“It’s there. I can sense it. The black mass moving slowly. Creeping. I want to avoid it. I run. But what’s the point? It’ll catch me no matter what. I know people who’ll welcome it with open hands. They say, ‘ take me’ or ‘it’s my time’. So why can’t I. Maybe I’m too young? I haven’t learned enough about the world. Maybe I too will welcome its cold soul. People say I shouldn’t think about it, but how can I stop? I can sense it. The black mass moving slowly. Creeping.
It’s always there. Waiting for you. You know it’s coming. You want to be prepared, but you can’t. It strikes like a phantom. You don’t know when. It comes and goes, silent like the night. After all, it hides there.” – Riddhi in 6th grade
This little excerpt was written by 6th grade me in my writer’s notebook. I was flipping through some notebooks when I found this. It wasn’t finished, but it provoked me. Why was I writing about this in 6th grade?
So I’ve told only some people in my life about my depression in 5th grade. I don’t remember much about it, except I went to therapy and they tried to “remove” all the bad things. So maybe that stuff was still fresh and new on my mind?
But as Lightningsaph came and said that we think about these things , but as of for now, we don’t even want to think about high school, another direction started for this post. Why is something so close to happening more “scarier” than something in the future? My guess is unpredictability. We know that high school is right around the corner, but death? We don’t really know. I guess that’s what stresses us out.
But it could also be the other way. You could be stressed about the fact that you don’t know for certain the arrival of death, kind of like what I was thinking in 6th grade (maybe?). It might just spring on you.

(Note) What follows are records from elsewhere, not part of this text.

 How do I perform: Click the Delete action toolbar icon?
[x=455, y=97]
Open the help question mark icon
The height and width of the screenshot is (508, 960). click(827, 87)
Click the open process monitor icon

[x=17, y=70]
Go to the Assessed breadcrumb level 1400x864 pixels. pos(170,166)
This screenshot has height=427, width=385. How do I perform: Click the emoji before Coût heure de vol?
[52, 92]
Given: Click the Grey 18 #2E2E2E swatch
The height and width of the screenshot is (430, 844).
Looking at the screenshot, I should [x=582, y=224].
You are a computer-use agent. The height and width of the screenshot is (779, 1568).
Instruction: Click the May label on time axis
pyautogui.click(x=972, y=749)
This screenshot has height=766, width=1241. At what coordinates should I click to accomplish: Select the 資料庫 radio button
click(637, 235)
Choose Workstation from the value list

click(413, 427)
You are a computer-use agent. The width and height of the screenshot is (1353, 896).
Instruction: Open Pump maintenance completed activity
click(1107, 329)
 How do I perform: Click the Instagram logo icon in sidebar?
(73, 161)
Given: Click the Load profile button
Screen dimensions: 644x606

I’m no neurologist to tell you how our brains work, but I can say that my 6th grade brain was going pretty deep , as far as I know it.And for some reason, that scares me the most.
P.S. This post ended somewhere where I did not intend. Just goes to prove that my mind is completely unpredictable at times. So where did I plan to go with this post? Well I actually wanted to finish the thoughts, but obviously got carried away in some other drift. Hopefully I can finish my 6th grade brain’s train of thoughts.